Letter: Teen drivers need our protection“Drive to Arrive Alive” is a motto I have strived to instill into the minds of teenage drivers during my 30-plus years of drivers education.
By: Don Buck, The Republican Eagle
To the Editor:
“Drive to Arrive Alive” is a motto I have strived to instill into the minds of teenage drivers during my 30-plus years of drivers education. Also DDD=D (Dumb driving decisions equals death) is a companion thought.
A required two-hour class with parents where a state trooper shares concerns and shows a tragic video of fatal teen crashes is captivating as parents realize that “tough love” decisions are necessary to safeguard their most precious possession: their child.
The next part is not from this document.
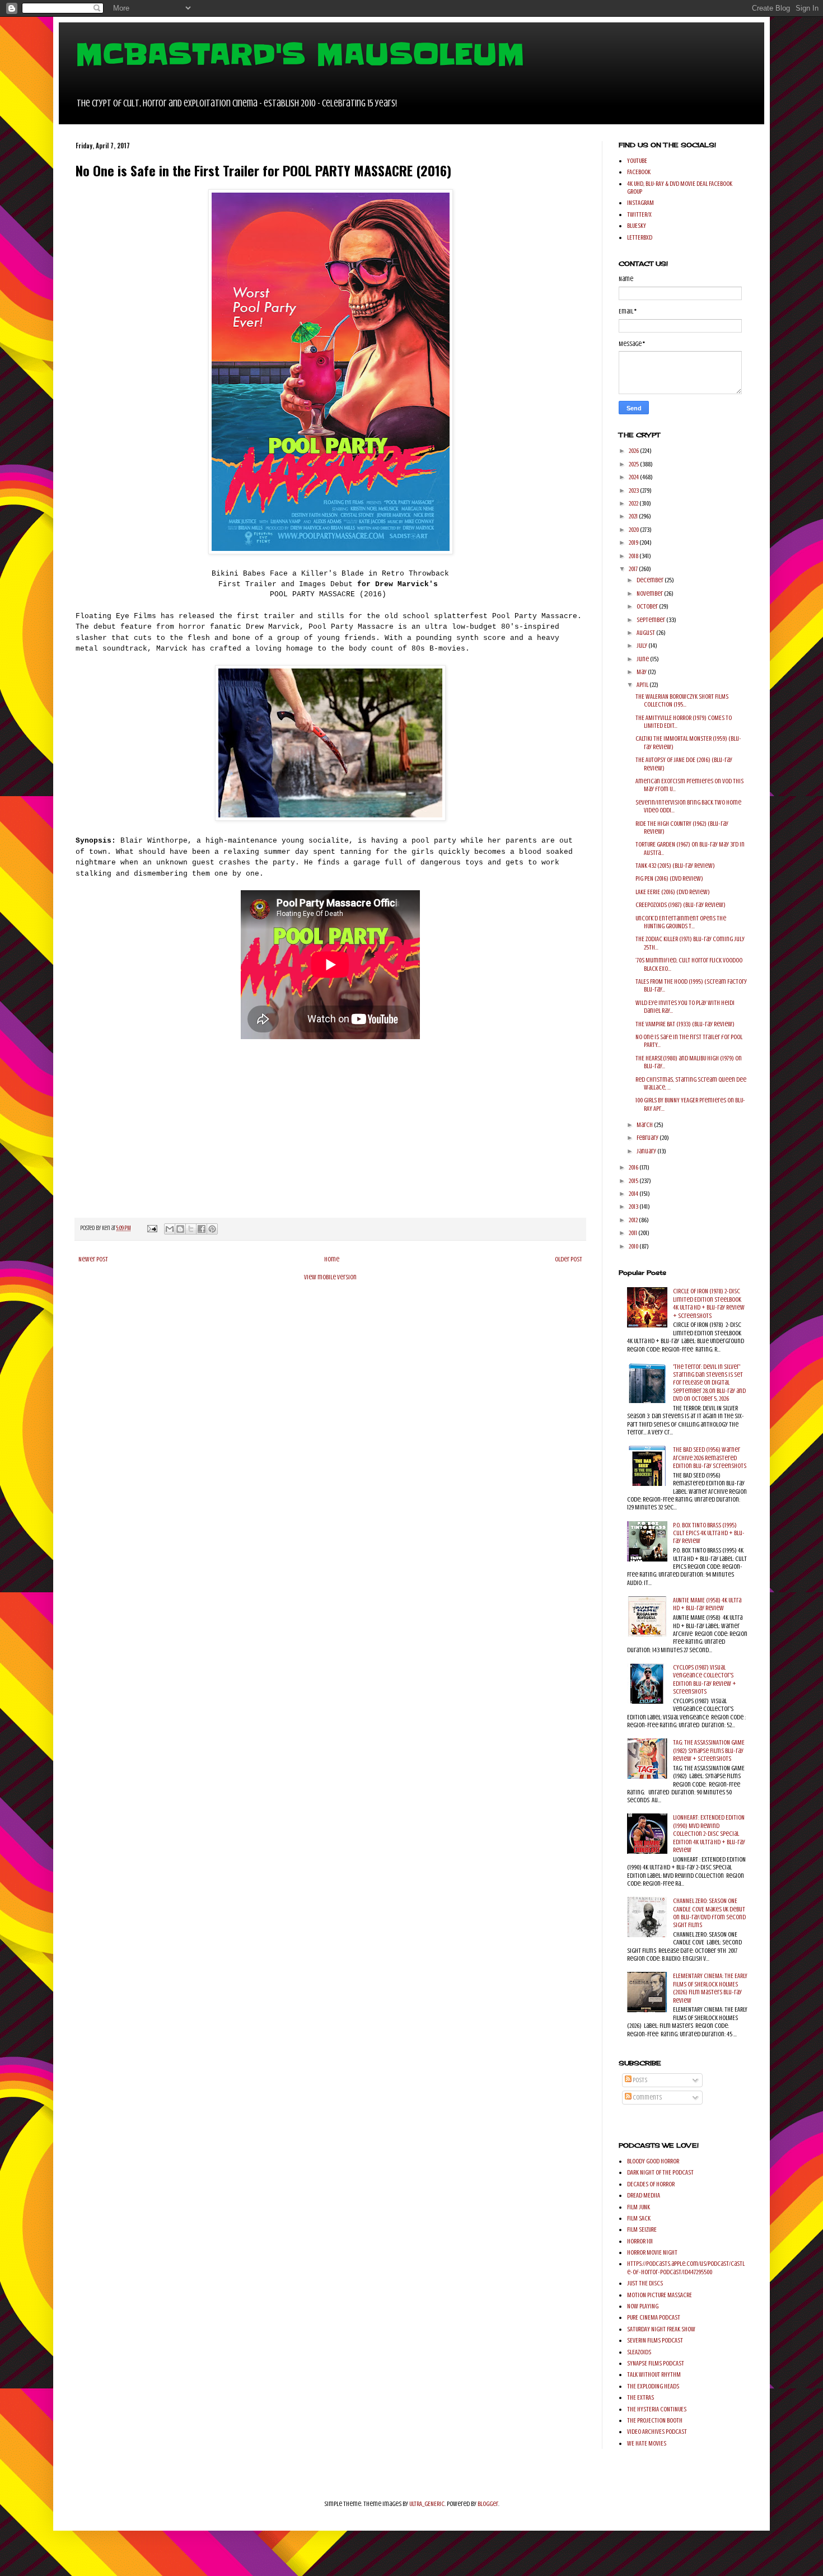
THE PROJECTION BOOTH (654, 2420)
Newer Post (93, 1259)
Recent laws (primary seats belts, graduated teen driving laws, night hours, number of passengers, loss of license) certainly increase our safety consciousness; however, Minnesota’s number of fatal teen-age accidents is one of the highest in the nation.
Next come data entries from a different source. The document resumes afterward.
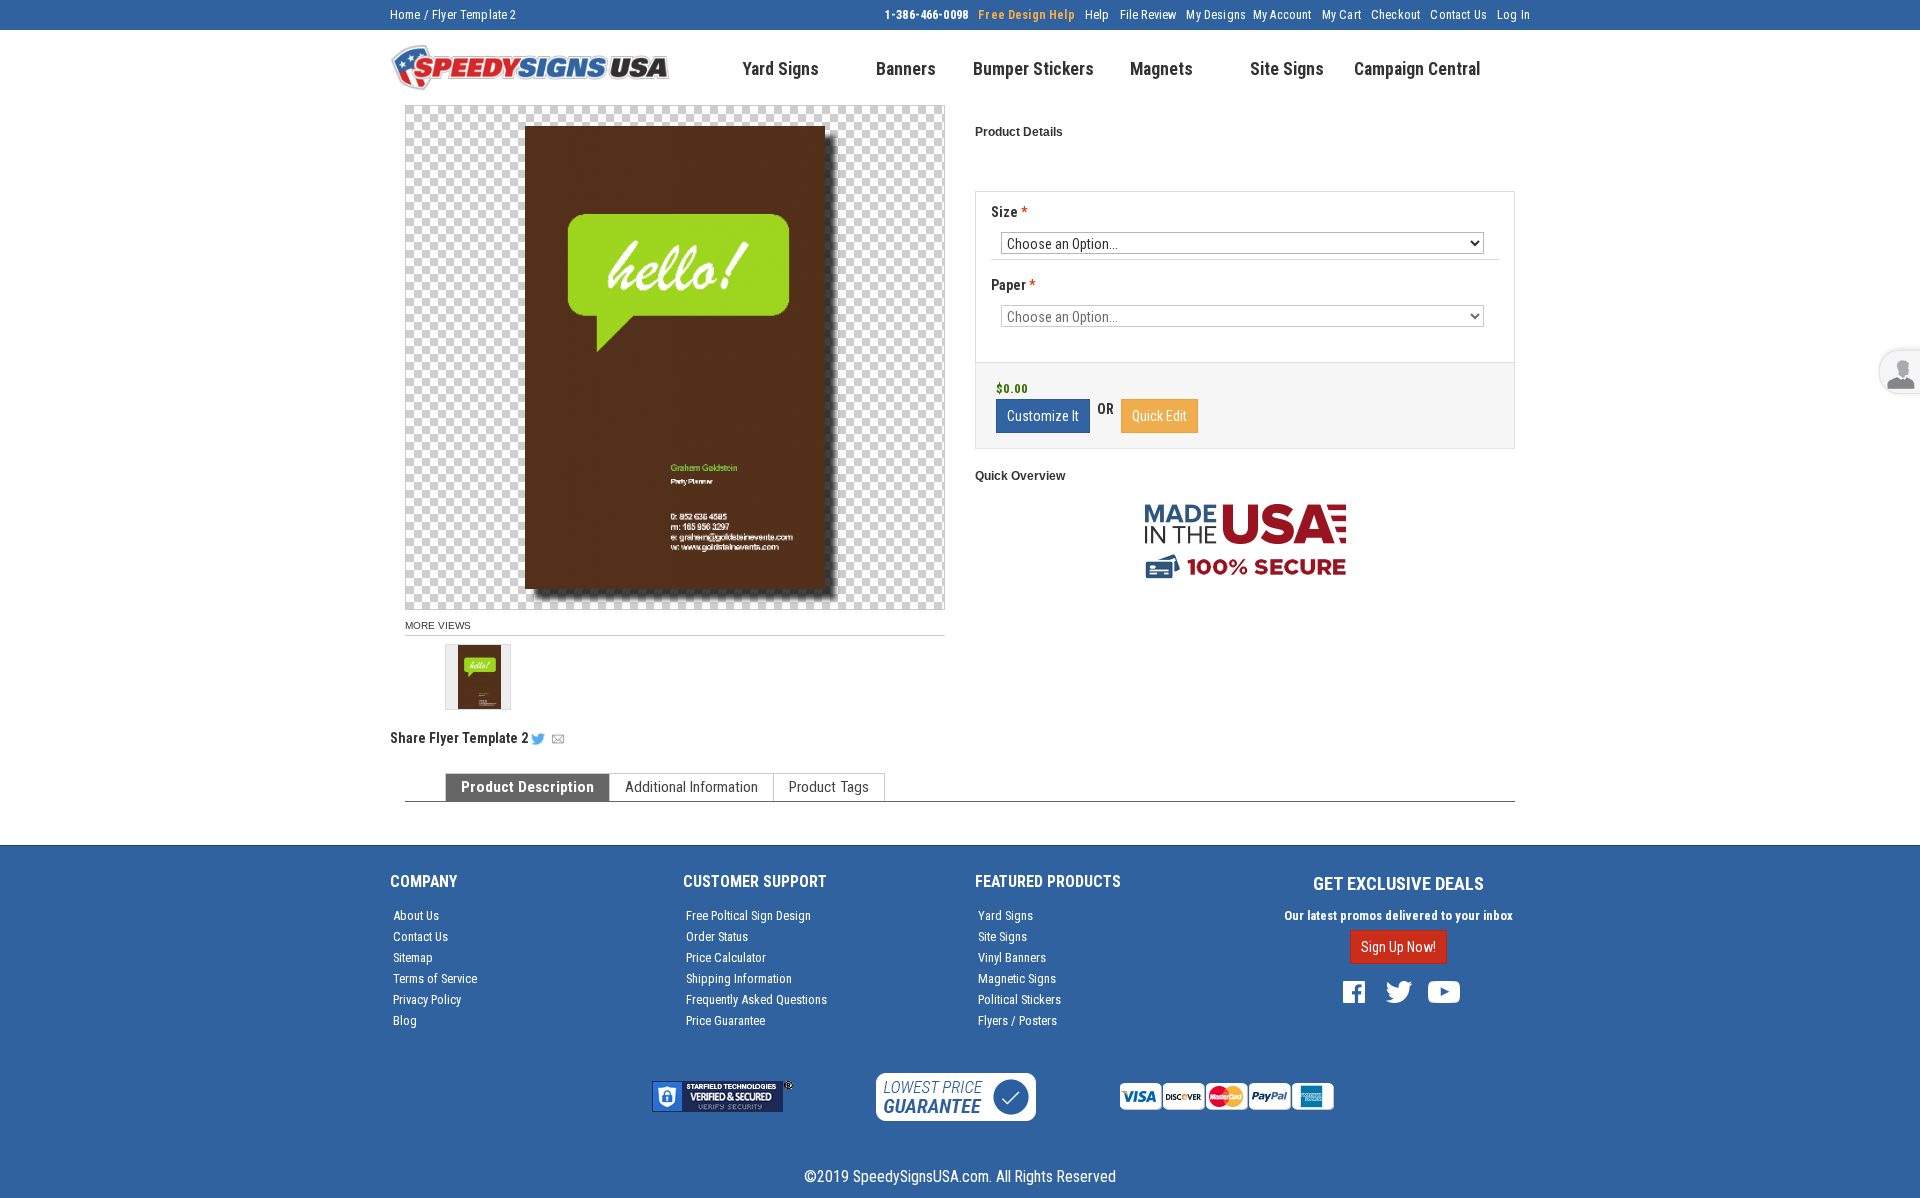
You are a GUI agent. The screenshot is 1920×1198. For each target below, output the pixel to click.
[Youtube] (1444, 991)
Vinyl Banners (1012, 957)
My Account (1282, 15)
More progressive eastern states have required parent class component as part of their child’s licensure. Within several years, they found a 40 to 50 percent decline in teen fatal accidents, a much higher level of seat belt use, less drinking and driving and less cell phone use while driving. Some states have even raised the minimum driving age to 17.
A leading Minnesota legislator says that the present mind set at the state Capitol would not consider the parent class law. Various legislators are trying to have the primary seat belt law repealed as well as the teen graduated license law.
Evidently “saving lives” is not part of their agenda.
Instead, the permit instruction class should be available on the Internet as teens are too busy to attend a formal 30-hour class.
Since these parents are too busy also, a formal two-hour class for them and their child is also out of the question.
One legislator even wants the drinking age lowered to 18, and 16 year-olds can publically drink with a parent!
What is happening within our society? “Minnesota nice” is being replaced by “You can’t tell me what to do!” “Minnesota stupid” gives us the freedom to hurt ourselves and others.
If you have concerns about the safety of our young drivers, contact our legislators and give them a wake-up call. Make some informed decisions at the ballot box in November.